• [Task inputs]:
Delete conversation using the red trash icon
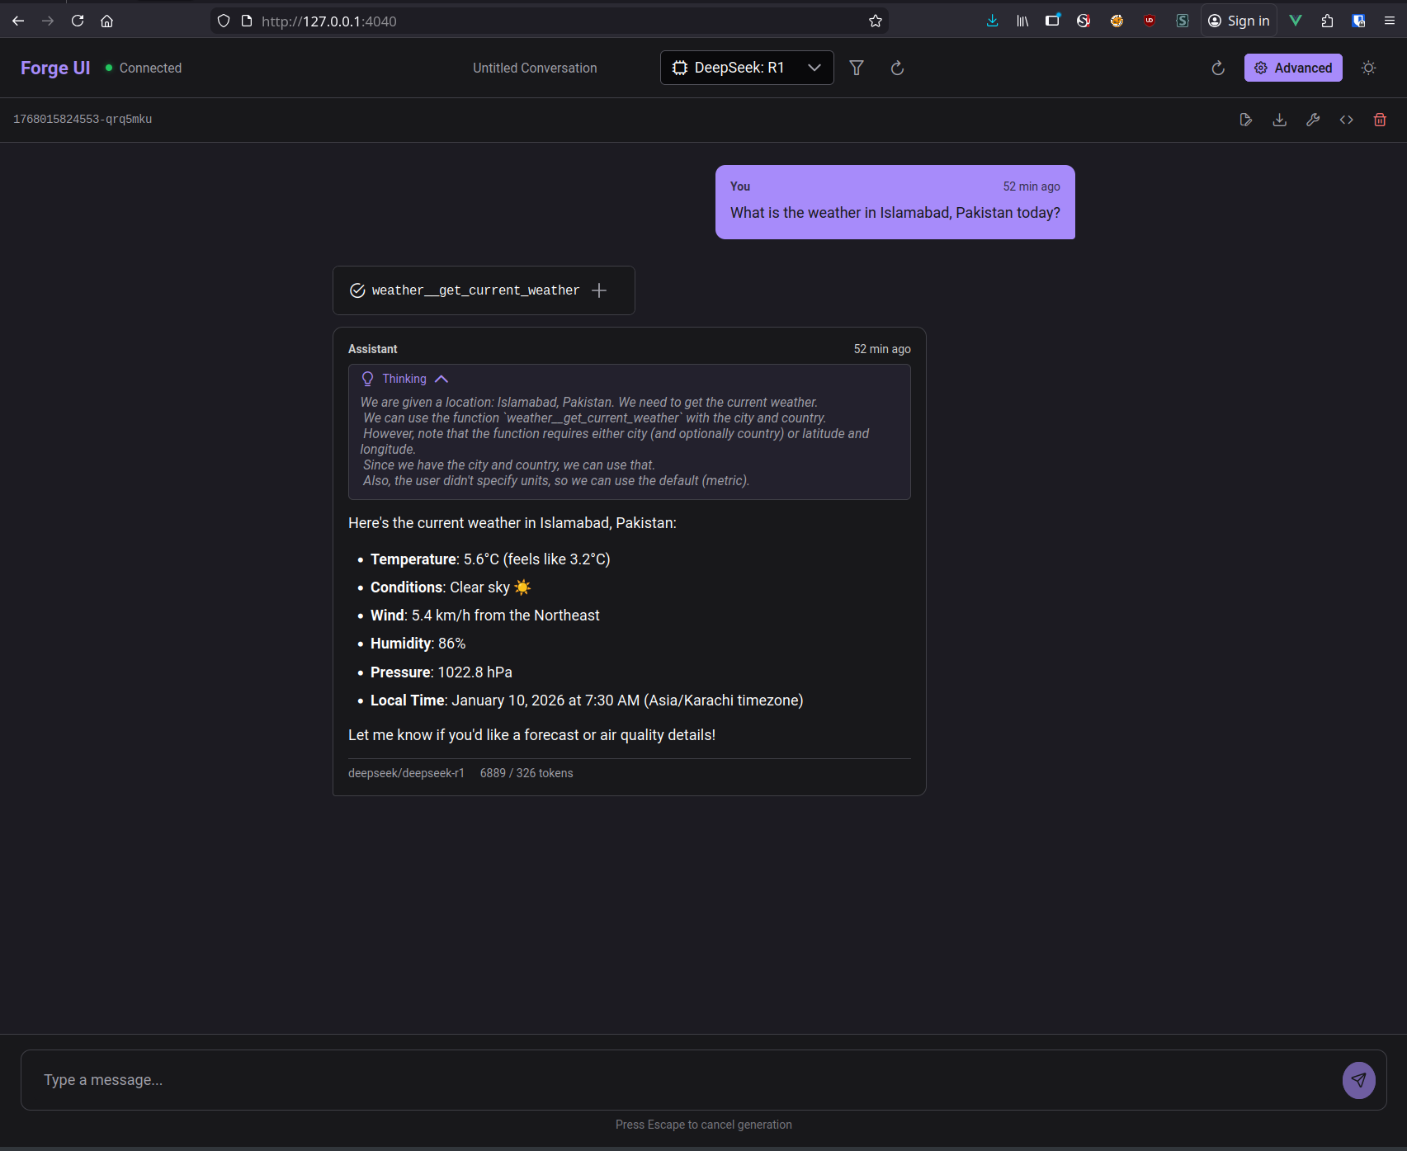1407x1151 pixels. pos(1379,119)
--
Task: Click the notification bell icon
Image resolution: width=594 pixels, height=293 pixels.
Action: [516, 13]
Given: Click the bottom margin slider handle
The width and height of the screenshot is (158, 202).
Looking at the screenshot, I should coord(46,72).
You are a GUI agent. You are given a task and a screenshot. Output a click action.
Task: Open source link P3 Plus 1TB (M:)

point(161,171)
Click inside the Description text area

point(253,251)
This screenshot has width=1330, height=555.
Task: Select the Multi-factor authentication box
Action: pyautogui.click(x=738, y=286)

• [Directions for this task]: Can you render the lines starting at the one that contains "Given: Click the bottom margin slider handle" and ending at the one that contains "Action: pyautogui.click(x=738, y=286)", both included, as a JSON list of strings with one string per line and blank lines omitted?

• [Output of the exercise]:
[
  "Given: Click the bottom margin slider handle",
  "The width and height of the screenshot is (158, 202).",
  "Looking at the screenshot, I should coord(46,72).",
  "You are a GUI agent. You are given a task and a screenshot. Output a click action.",
  "Task: Open source link P3 Plus 1TB (M:)",
  "point(161,171)",
  "Click inside the Description text area",
  "point(253,251)",
  "This screenshot has width=1330, height=555.",
  "Task: Select the Multi-factor authentication box",
  "Action: pyautogui.click(x=738, y=286)"
]